• **WHAT TO DO**:
Across all of the records below, determine the number of lines containing the string "screenshot"; reply with that number only.

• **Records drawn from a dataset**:
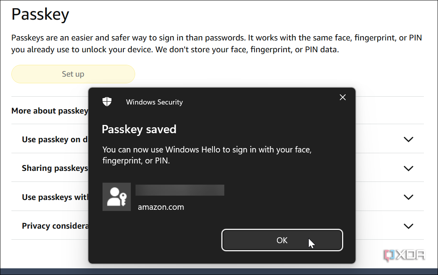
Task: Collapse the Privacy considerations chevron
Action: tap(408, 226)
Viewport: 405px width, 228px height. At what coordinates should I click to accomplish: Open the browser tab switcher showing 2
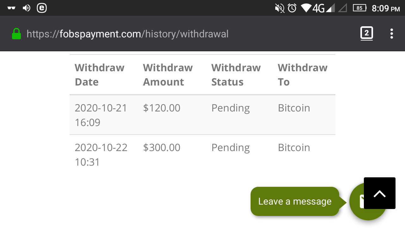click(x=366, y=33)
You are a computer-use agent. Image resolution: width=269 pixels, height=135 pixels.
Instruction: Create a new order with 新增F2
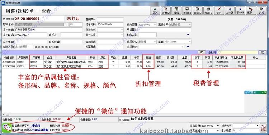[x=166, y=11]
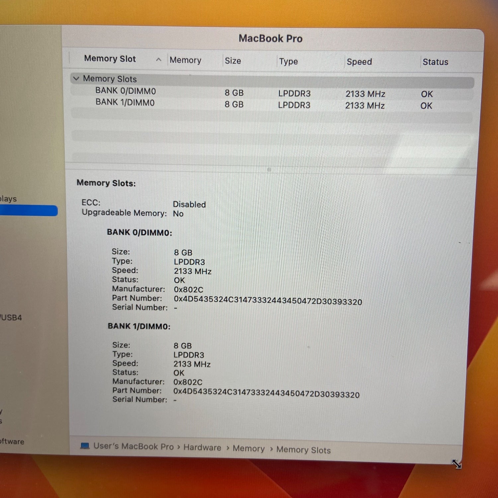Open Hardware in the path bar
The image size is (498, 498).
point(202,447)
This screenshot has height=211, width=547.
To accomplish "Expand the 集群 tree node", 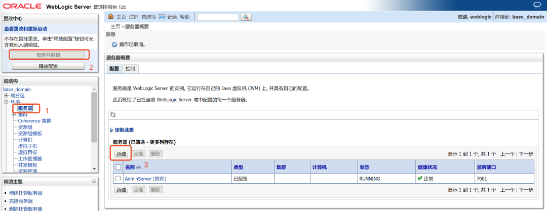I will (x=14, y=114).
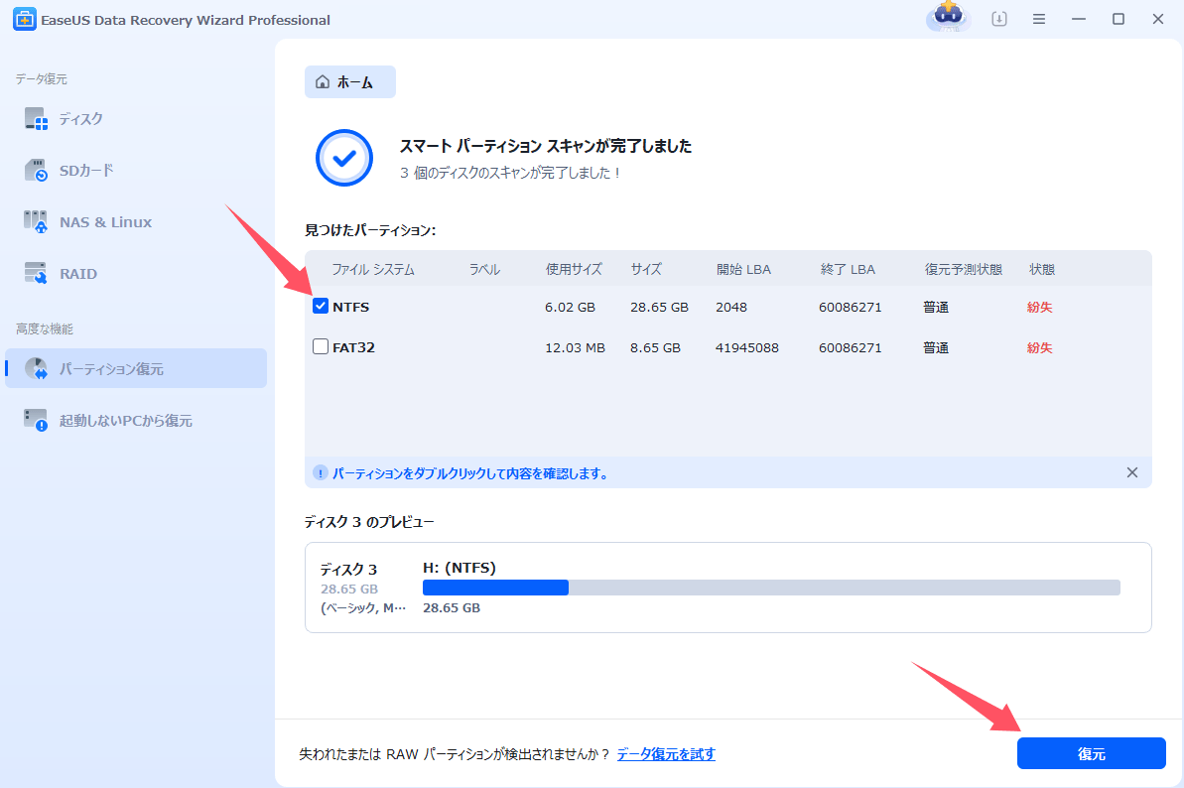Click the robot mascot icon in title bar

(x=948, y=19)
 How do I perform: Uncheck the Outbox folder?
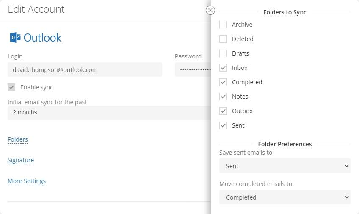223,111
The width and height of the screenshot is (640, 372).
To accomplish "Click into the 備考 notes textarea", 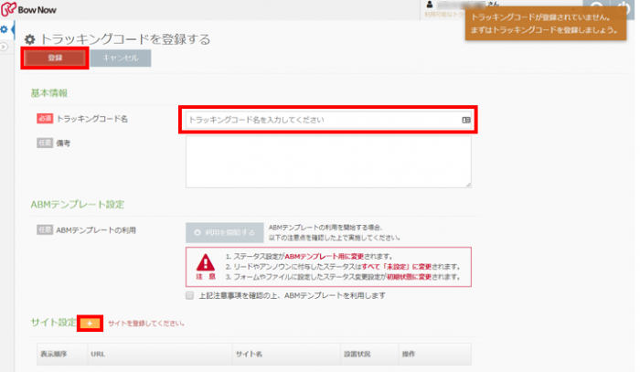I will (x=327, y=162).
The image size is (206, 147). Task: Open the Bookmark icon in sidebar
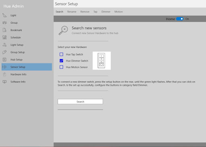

• **WRITTEN SOLUTION**:
2